Arts Award Associate for youth and community, Julie Neville, tells us all about taking Arts Award to MozFest this November, and the growing potential for delivering the award through digital arts.
I’ve been supporting EPIK, a Kent-based Arts Award centre dedicated to Encouraging Programming in Kids. EPIK has been developing resources designed for schools and youth clubs to encourage the delivery of Arts Award through coding, Minecraft and other tech.
When I heard that the director at EPIK was also a regional co-ordinator for Mozilla Clubs and she was going to be running the Youth Zone at this year’s MozFest, I jumped at the chance to get Arts Award involved.
MozFest is an annual festival held at the amazing Ravensbourne venue beside the O2 in London, attracting both adults and young people. It is run by the Mozilla Foundation who promote openness, innovation and participation on the internet. Mozilla aims to build a new generation of digital creators and webmakers, giving people the tools and skills they need to move from using the web to actively making the web.
Over 350 workshops and sessions take place across the festival weekend for more than 2,000 visitors. Our aim was to bridge the divide between creativity and technology and to demonstrate how Arts Award can be achieved through digital arts.
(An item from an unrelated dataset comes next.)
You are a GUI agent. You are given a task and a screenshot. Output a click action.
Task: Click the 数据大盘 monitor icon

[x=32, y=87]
On Friday, I joined together with the other MozFest facilitators for an induction day before the festival opened. Feeling a little bit like a fish out of water among hundreds of international digital experts, I was soon inspired by the buzz around the venue and threw myself into a great session led by Mozilla organisers from the US. Through some very clever teambuilding that involved grouping up according to our favourite ice cream flavour, and launching our individual details across the room folded up in paper aeroplanes, I soon found myself in a team with four people from India, Italy, Canada and Chicago. We were tasked with planning our MozFest journey to 2016 and all the actions we needed to take over the coming year to get there. After this genius intro session, I was ready to greet the Arts Award Voice team and get ready for our weekend! We were told by festival directors there would be plenty of ‘savvy micro humans’ (AKA young people) visiting the event, so it was time to embrace the creative chaos of the venue and plan our digital arts pathways.
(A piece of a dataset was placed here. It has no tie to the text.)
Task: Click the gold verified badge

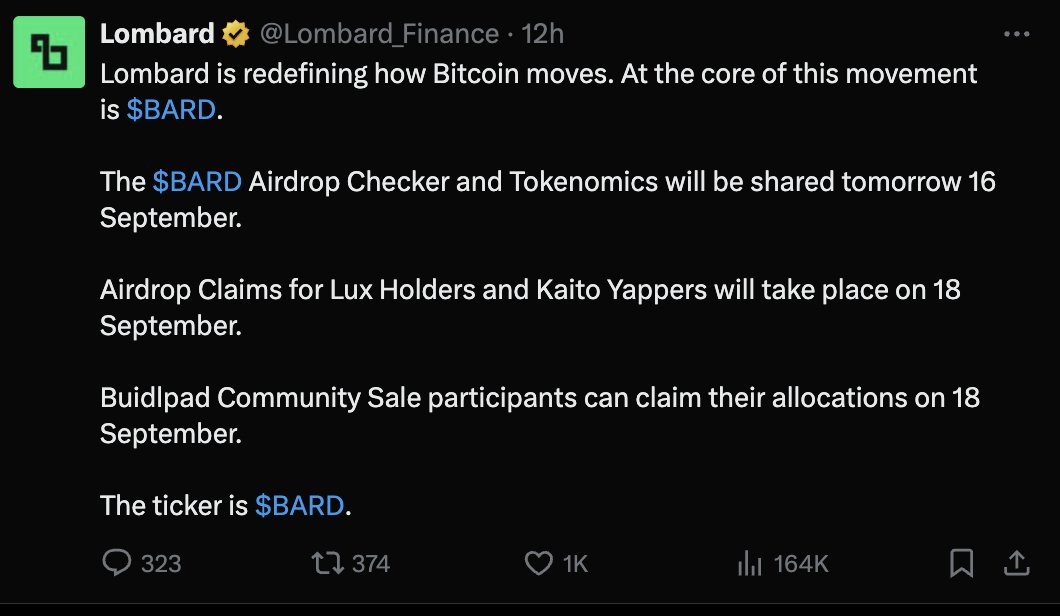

MozFest is split up into eight learning spaces with themes including science, journalism, digital citizenship, and the Youth Zone. The Youth Zone is an area where young people can spend time without their parents, developing their own interests and skills. Organisers suggest a series of learning pathways to participants designed to develop their knowledge and particular interests. The role of Arts Award and Arts Award Voice was to create pathways for young people from the Youth Zone, out into the main festival – encouraging them to explore a range of activities and then report back to review and share their skills.
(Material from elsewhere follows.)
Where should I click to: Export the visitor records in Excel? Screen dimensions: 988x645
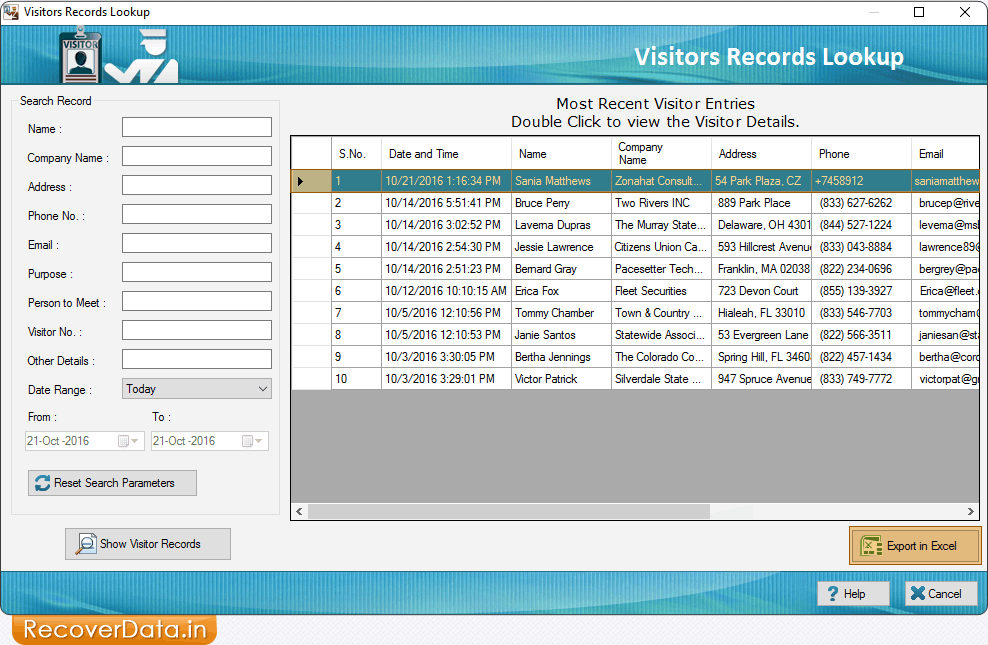(915, 545)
We offered the Discover Club in a day and an introduction to Bronze. Young people selected workshops from our menu of options run by other MozFest facilitators, including: learning to code for Raspberry Pi; printing a 3D robot; and creating stories using a virtual reality viewer. There were also a range of crafts on offer in the Youth Zone such as making friendship bracelets, loom banding and LED badges. Did you know that when doing intricate crafts such as these you use the same parts of your brain as you do when coding? Afterwards we supported participants to share, blog and vlog their learning as part of the award.
Across the weekend we had the pleasure of meeting some fascinating young people. Some were science and maths enthusiasts aiming to be future engineers, who perhaps hadn’t considered that their interests in creating functioning worlds in Minecraft, making 3D animations, and coding using Sonic Pi were all embedded within the arts. Others grasped very quickly the link between Arts Award and digital technology, not hesitating at all to start Discover Part A and listing the art forms that they had already spotted at the festival.
MozFest is brought to life by the organic graffiti that covers stairs, floors and walls by the end of the weekend. Facilitators are encouraged not to bring lots of banners and merchandise, but instead to decorate the venue with their session promotion by hand. We got fully involved with this tradition by adorning the hallways with our posters, pathways and messaging. It seemed to work, as several other session leaders come to ask about Arts Award, and some teachers and parents took
Our weekend at MozFest was a huge eye-opener. It has set us on our own pathway in the digital technology sector and to promote further participation in Arts Award through digital arts. It has given us the opportunity to meet potential collaborators and to be inspired by the incredible buzz that technology is creating among young people and their communities. This is definitely a fast growing genre of the arts that we will be pursuing!